● EXERCISE REQUIREMENTS: Your answer must be every line below, repeated exactly.

───── RECORDS PROVIDED

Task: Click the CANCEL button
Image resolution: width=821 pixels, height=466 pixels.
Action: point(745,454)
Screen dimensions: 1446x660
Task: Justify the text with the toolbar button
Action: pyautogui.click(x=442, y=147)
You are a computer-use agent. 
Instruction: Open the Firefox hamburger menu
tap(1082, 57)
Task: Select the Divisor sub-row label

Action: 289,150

──────────

● COMPLETED EXERCISE:
Task: Click the CANCEL button
Image resolution: width=821 pixels, height=466 pixels.
Action: point(745,454)
Screen dimensions: 1446x660
Task: Justify the text with the toolbar button
Action: pyautogui.click(x=442, y=147)
You are a computer-use agent. 
Instruction: Open the Firefox hamburger menu
tap(1082, 57)
Task: Select the Divisor sub-row label

Action: 289,150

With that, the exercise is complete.